One of my favorite English flowers is Campanula, also known as bellflower or harebell. Every quintessential English cottage garden has some variety of Campanulas, so it’s a must when creating an English garden.

It’s pronounced Kam-PAN-ew-la. The word ‘campan’ is Latin for bell.

This is sometimes called the cup and saucer flower, as the flowers look like a dainty cup sitting in a saucer (if you use your imagination!) Campanula rotundifolia is also known as Bluebells-of-Scotland. It’s native to Great Britain.

The Campanula genus has over 1500 species found throughout the world. Most have blue or white bell-shaped flowers (hence the common name), but you can sometimes find lilac or pink flowers as well. There are several worth considering for the home garden.

I have three favorites, all hardy to Zone 3 in the U.S.

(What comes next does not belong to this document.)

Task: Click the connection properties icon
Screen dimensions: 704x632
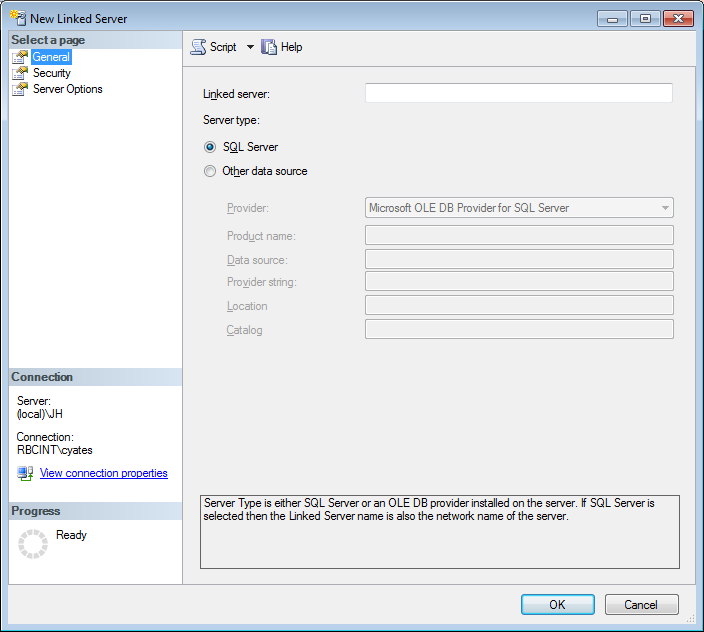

Campanula carpatica, or Carpathian Bellflower, is a tidy mounded plant that is under one foot tall. It blooms in June to early August. ‘Blue Clips’ and ‘White Clips’ are commonly found varieties. Use it as an edging plant in the front of your English border.

Campanula poscharskyana, or Serbian bellflower, is a trailing perennial that looks lovely hanging over a wall or planter box. It also does beautifully tucked into pockets of a rock wall, or around rocks in a rock garden. It flowers in June or July and does best in part shade. It’s a bit shorter than carpatica.

Campanula percisifolia, or peach-leaved bellflower, has tall flower stalks that rise 2 to 3 feet over the low mound of leaves. Because of its height, use this in the middle of the border. It’s easily found in blue or white flowers and blooms throughout the summer. This one can be used as a cut flower due to its longer flower stalks.

These are all perennial. They like moist but well-drained soil and sun or part shade. They will flower a bit longer if you keep them deadheaded regularly. Bellflowers will re-seed a bit, but usually not invasively.

I hope you’ll love Campanulas in your garden as much as I do!